“There should be no million-dollar entry fee for participation in our democracy,” Reid said on the Senate floor Thursday
Correction appended, May 15
Senate Majority Leader Harry Reid said Thursday he’ll seek a constitutional amendment giving Congress the authority to limit campaign spending by outside groups that can now raise and spend unlimited sums of money to influence elections.
“There should be no million-dollar entry fee for participation in our democracy,” Reid said on the Senate floor.
With the announcement, Reid threw his support behind a proposed constitutional amendment originally put forward by Sens. Tom Udall (D-N.M.) and Michael Bennet (D-Colo.) that would override recent Supreme Court rulings equating political spending with speech protected under the First Amendment. Spending on elections by outside groups, including super PACs but also nonprofit groups that spend heavily on political messaging, has skyrocketed in recent years as the courts have effectively prohibited Congress from limiting political spending.
“The Constitution does not give corporations a vote, and the constitution does not give dollar bills a vote,” Reid said. “Republicans seem to think billionaires, corporations and special interests should be allowed to drown out the voices of all Americans. That’s wrong and it should end.”
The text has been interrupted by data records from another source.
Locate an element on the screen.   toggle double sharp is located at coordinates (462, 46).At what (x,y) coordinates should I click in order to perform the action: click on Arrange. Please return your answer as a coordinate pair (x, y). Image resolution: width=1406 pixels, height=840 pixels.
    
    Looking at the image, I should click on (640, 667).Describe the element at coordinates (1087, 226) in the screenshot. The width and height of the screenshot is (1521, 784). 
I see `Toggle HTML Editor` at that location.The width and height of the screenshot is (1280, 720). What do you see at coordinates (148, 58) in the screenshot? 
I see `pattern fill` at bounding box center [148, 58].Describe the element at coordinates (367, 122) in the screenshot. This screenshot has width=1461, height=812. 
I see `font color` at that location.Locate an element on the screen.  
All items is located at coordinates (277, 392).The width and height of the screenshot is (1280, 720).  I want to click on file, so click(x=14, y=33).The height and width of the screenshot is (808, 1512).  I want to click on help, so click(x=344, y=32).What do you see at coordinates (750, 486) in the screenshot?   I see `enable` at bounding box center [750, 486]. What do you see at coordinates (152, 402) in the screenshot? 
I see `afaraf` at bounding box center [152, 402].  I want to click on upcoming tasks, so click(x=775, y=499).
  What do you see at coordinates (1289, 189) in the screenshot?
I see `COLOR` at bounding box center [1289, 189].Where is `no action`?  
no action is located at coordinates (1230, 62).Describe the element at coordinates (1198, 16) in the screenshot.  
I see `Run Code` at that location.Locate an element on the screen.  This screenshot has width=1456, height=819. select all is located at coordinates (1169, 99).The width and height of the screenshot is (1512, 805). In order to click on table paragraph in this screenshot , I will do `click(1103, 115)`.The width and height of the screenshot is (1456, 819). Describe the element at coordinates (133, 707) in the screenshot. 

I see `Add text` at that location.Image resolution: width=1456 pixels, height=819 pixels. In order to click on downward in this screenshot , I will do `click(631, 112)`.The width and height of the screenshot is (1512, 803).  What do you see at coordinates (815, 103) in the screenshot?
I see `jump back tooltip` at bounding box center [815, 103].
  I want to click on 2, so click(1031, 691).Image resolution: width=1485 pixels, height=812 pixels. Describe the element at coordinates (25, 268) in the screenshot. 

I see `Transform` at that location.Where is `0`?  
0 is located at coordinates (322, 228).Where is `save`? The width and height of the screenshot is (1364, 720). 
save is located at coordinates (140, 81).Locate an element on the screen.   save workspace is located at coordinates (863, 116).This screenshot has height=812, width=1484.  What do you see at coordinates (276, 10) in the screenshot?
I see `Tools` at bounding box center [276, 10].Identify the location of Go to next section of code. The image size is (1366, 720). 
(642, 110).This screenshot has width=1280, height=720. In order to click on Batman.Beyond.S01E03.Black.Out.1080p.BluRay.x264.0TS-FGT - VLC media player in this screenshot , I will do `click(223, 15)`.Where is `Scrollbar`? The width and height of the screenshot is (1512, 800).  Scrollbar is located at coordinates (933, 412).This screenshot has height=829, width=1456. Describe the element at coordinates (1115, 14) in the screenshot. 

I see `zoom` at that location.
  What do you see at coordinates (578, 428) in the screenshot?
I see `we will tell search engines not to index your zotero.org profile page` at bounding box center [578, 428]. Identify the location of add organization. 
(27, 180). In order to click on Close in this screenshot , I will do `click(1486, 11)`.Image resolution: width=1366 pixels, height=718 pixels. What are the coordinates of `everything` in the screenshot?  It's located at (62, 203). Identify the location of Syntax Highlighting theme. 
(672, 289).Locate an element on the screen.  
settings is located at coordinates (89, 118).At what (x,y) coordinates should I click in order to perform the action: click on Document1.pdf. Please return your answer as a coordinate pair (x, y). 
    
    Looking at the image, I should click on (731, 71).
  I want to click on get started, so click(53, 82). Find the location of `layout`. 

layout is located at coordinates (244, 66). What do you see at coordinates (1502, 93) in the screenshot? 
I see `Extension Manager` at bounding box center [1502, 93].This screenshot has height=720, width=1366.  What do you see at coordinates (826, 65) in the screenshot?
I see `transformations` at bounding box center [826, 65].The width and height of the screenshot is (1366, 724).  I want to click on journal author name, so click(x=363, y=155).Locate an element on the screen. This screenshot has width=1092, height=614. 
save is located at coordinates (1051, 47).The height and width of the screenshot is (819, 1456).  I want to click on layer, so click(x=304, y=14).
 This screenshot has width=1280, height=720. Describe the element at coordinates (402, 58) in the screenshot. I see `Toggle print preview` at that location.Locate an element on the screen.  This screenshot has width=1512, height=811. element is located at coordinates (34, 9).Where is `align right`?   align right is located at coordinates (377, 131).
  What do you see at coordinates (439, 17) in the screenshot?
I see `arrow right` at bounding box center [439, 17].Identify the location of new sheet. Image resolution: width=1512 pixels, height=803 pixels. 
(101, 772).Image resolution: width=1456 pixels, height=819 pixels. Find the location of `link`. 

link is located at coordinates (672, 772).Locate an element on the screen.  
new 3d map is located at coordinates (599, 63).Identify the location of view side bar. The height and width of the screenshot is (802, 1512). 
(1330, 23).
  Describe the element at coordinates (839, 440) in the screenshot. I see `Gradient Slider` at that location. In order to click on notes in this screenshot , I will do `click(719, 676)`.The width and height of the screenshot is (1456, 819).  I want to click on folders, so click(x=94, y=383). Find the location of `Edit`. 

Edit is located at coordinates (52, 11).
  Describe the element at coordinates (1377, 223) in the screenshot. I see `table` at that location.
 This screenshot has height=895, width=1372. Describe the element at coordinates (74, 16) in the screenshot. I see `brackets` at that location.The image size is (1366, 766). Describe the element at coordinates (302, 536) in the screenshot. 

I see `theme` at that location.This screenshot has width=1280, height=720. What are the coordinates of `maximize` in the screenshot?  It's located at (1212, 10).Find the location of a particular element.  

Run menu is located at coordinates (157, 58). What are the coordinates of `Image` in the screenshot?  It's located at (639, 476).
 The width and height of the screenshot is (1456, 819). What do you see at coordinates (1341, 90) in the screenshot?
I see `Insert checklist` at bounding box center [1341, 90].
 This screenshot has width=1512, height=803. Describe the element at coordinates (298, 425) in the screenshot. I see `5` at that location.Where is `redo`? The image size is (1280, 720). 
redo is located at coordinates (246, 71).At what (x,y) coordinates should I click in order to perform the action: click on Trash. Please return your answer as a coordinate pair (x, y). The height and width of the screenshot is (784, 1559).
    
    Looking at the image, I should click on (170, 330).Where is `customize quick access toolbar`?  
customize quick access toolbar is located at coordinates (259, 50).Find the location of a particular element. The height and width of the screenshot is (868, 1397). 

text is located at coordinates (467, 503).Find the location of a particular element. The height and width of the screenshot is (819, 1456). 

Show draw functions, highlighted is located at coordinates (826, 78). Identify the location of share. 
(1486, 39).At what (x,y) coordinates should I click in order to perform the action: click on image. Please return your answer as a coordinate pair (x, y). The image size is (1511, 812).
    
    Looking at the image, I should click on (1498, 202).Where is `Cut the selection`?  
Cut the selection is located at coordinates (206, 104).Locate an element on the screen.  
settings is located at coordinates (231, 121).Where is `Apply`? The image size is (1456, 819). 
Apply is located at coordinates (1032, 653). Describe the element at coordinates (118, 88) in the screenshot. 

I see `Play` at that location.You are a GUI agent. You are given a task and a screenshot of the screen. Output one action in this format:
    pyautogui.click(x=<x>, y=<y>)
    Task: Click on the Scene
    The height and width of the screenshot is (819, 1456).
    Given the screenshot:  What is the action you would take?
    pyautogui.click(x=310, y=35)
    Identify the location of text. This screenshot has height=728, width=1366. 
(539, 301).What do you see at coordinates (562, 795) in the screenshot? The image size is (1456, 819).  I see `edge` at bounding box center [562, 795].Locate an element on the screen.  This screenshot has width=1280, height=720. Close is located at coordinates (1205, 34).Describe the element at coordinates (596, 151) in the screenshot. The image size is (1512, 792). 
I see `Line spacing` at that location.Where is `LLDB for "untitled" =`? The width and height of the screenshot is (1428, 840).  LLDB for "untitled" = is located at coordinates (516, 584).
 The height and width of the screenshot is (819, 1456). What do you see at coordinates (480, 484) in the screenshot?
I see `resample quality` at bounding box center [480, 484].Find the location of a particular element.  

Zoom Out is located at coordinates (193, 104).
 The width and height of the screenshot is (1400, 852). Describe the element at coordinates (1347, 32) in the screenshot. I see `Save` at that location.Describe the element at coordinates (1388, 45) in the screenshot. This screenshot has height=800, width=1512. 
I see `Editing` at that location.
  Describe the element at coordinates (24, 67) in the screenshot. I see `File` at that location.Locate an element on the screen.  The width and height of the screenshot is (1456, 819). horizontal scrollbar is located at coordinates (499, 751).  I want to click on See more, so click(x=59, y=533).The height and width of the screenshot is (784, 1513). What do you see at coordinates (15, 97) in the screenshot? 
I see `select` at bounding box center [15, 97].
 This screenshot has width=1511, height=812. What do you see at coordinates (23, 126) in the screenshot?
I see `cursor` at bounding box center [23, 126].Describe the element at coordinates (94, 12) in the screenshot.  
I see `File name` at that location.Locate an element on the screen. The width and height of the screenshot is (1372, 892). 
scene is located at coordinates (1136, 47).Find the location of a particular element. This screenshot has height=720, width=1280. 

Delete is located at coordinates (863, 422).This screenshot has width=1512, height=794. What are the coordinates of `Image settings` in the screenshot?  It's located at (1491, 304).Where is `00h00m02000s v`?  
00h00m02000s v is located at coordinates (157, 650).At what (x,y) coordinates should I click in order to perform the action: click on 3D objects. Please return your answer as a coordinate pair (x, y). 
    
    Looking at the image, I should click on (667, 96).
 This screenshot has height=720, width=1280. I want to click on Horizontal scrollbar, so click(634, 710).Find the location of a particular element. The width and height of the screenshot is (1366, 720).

The Nevada Democrat has promised to bring the amendment before the Senate Judiciary Committee in the coming weeks and to a vote on the Senate floor shortly after that. Needless to say, the effort to pass a constitutional amendment limiting campaign spending faces extremely long odds. Not only must it be approved by two-thirds of both houses of Congress, it would also have to be ratified by three-fourths of state legislatures.
Reid’s support for the amendment marks an escalation in the Democrats’ political strategy moving into the 2014 midterm elections, as they seek to cast Republicans as beholden to big money and special interests, even as Democrats outpace the GOP in Super PAC fundraising.
Correction: The original version of this story misstated the proportion of state legislatures needed to ratify a constitutional amendment.